La atrazina es un herbicida con actividad de disruptor endocrino, capaz de dañar nuestras hormonas y afectar negativamente a nuestra salud, incluso a dosis tan bajas como 1 parte entre 10.000 millones, equivalente a una gota en tres piscinas olímpicas, produjeron ranas con varios testículos y varios ovarios en el mismo ejemplar, además es un posible carcinógeno, con mayor evidencia en cáncer de mama y de próstata.

Se ha demostrado que cuando las ranas se exponen a la atrazina, algunos a pesar de ser genéticamente machos, se vuelven completamente hembras llegando a poner huevos.

  

El mecanismo por el que se producen estas alteraciones se debe a que la atrazina provoca un desequilibrio hormonal desastroso.

Los testículos producen la hormona masculina testosterona. La enzima aromatasa transforma la testosterona en estrógeno, que es la hormona femenina.
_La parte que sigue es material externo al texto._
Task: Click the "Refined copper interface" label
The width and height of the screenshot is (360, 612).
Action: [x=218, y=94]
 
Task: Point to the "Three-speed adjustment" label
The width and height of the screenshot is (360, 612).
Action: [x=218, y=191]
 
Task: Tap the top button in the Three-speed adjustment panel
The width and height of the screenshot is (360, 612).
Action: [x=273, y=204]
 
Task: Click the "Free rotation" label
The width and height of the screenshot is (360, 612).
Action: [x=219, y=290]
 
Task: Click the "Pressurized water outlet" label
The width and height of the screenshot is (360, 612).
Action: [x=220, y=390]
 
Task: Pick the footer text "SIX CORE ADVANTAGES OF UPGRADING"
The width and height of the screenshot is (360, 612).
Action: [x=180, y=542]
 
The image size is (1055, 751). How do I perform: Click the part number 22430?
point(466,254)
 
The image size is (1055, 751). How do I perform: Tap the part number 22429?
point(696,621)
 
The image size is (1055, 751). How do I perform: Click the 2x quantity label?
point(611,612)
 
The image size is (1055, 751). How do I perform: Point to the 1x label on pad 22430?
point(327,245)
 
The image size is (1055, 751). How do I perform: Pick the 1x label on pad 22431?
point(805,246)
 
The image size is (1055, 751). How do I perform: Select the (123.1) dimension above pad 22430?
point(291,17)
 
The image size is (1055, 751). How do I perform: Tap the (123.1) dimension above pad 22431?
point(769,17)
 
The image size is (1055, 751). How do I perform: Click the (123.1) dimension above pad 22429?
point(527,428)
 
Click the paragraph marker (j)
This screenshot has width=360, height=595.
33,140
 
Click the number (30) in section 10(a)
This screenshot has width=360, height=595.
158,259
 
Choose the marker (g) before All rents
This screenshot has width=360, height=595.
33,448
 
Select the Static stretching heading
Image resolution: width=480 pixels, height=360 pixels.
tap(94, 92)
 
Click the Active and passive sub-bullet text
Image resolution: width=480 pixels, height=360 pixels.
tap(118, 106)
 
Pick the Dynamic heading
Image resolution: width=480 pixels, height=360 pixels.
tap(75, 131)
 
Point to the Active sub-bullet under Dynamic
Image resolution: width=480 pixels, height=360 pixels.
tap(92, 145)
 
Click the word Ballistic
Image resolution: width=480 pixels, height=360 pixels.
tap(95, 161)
La atrazina activa a la aromatasa y aumenta la transformación de testosterona en estrógeno, produciendo una castración química y una feminización del sujeto, en el caso de los machos.

En las mujeres la mayoría de los cánceres de mama son estrógeno-dependientes de manera que los estrógenos, cuyos niveles aumentan a consecuencia de la aromatasa, potencian su desarrollo.


La misma empresa que vende la atrazina comercializa el letrozol, un fármaco utilizado en el tratamiento del cáncer de mama, ya que actúa inhibiendo la actividad de la aromatasa y frenando la producción de estrógeno.

La atrazina ha sido el mayor contaminante del agua subterránea, de consumo y de lluvia, llegando a verter 40.000 toneladas anuales.

Otro elemento relacionado con las hormonas es el bisfenol A que tiene un efecto estrogénico tan potente que se pensó en utilizarlo como estrógeno sintético. Esta sustancia se ha estado usando como material para la fabricación de los biberones en bebes. El BPA se filtra de los biberones a la leche, de manera que hemos estado administrando estrógeno sintético a los bebes.